Then there are a number of "standard" races, that have a settler unit of ~45 shields and a worker unit of ~32 shields. Of these I find those races easier to play in the beginning that have a "cheap shooter" available, in most (all?) cases available with the Ballistics tech, cost of ~20 shields. This cheap shooter is produced very quickly and, in numbers, is very useful to combat both barbs and early AI agressors.

A few civs of these "standard" races have notable advantages:

The Osiri (only race I haven't played yet extensively) are agricultural, which translates into extra food, which is an obvious benefit. Also see below.

The Orcs have a Pig Farm which is, I think, the only granary in the game. That means that in comparable situations the Orcs will have settlers earlier than everyone else, except perhaps the Osiri and Undead.

The Amazons have a Plantation, which gives an extra 25% to shields, which translates to slightly faster settler production.

The Chaos Dwarves have the Chaos Hero, which is helpful against barbs.

The Lizardmen have teleporting settlers. This can be a big advantage, as this allows to win a settler race easily when another race is obviously going for a certain city spot. It also allows to avoid barbarians to a certain degree. Unfortunately, they have a big disadvantage: Their high defense. Normally when going to a city spot next to a barb camp that you can't effectively take out, you can cover your settler with enough cheap units, barely survive the barbarian onslaught and then found your city next turn. With the Slann Overlord you can't do that, as he is the strongest unit in any early Lizardman stack, and as such possibly a casuality.

The Ramayanians and Osiri both have a Small Wonder which gives two extra technologies. This does not help with the expansion, but it does help immensly in the tech race. Played correctly it can mean getting an unassailable lead in the tech race if the land grab and subsequent build up and/or conquest was satisfactory.

Finally there are races which I consider to be disadvantaged in the beginning:

Every race without a cheap shooter, but especially the following.

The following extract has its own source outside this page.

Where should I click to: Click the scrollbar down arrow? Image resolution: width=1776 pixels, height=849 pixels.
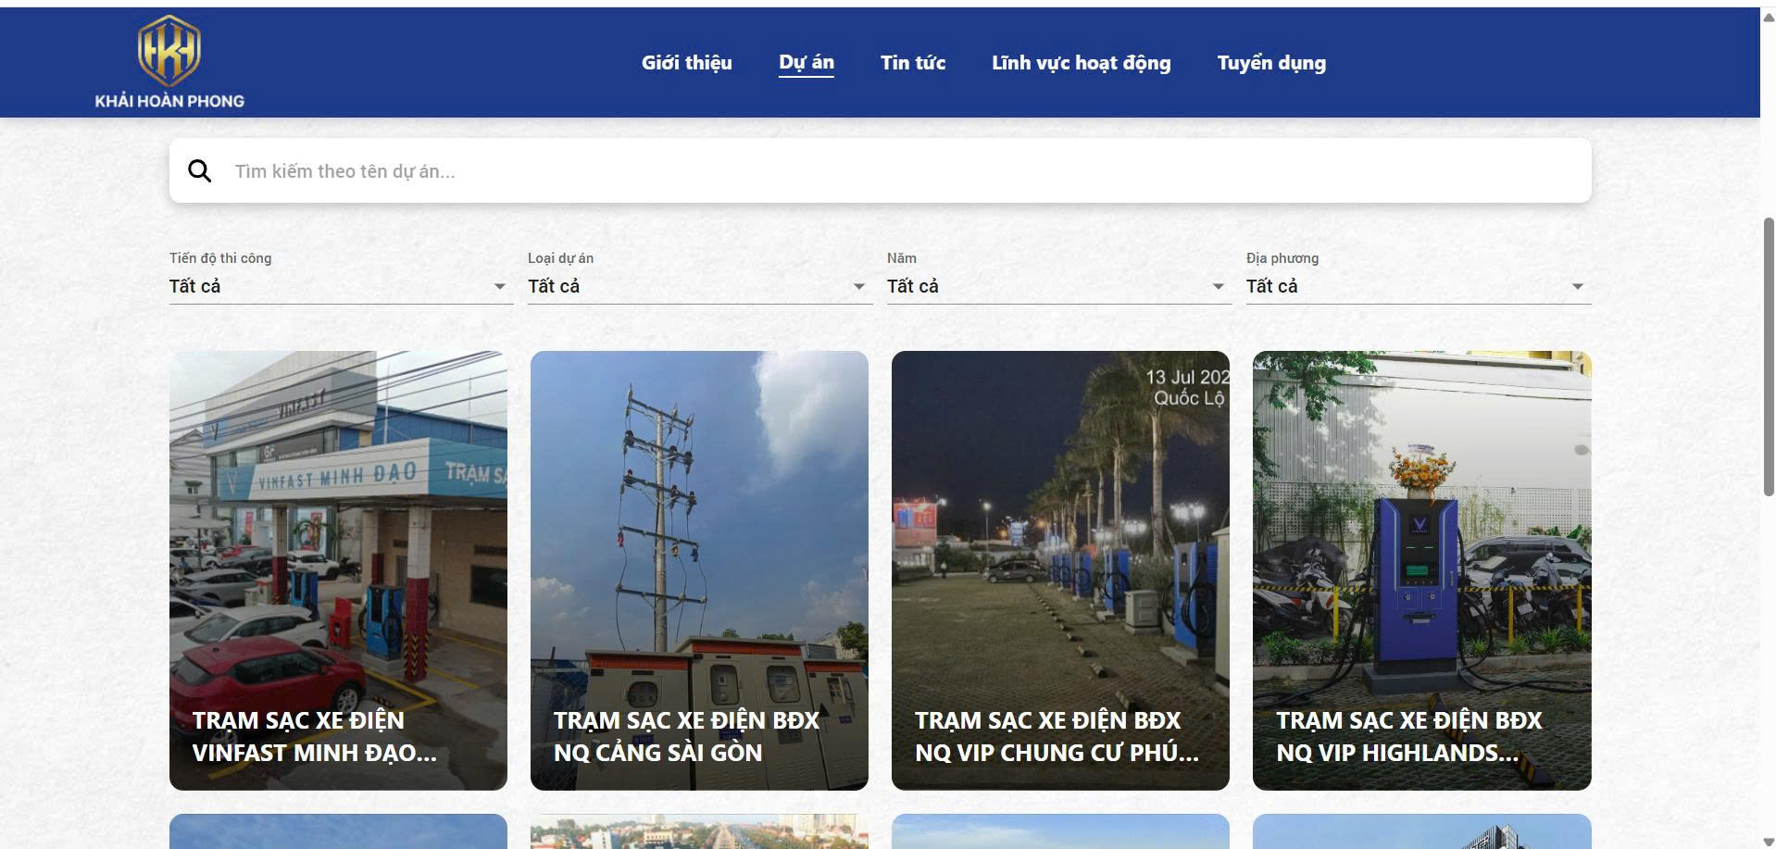point(1768,841)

The Zorge have a settler unit that treats all terrain as roads, which is a certain advantage. Unfortunately, this settler is significantly more expensive than other settlers. The building-produced Larvae do not help (me) with barb control, but because I want to have them anyway, detract from building a worker or settler immediately.

I found the Beastmen, while in total IMO the most overpowered race and unfun to play AGAINST surprisingly difficult to expand with, mostly because their military units take quite long to build and you can lose even more time by building one or even both unique buildings. The trick is to ignore their military potential in the beginning and go for founding (temporarily) undefended cities. IF you want expand with them peacefully (as I do). The AI usually only founds a handful of cities and then goes to all-out conquest, usually successfully.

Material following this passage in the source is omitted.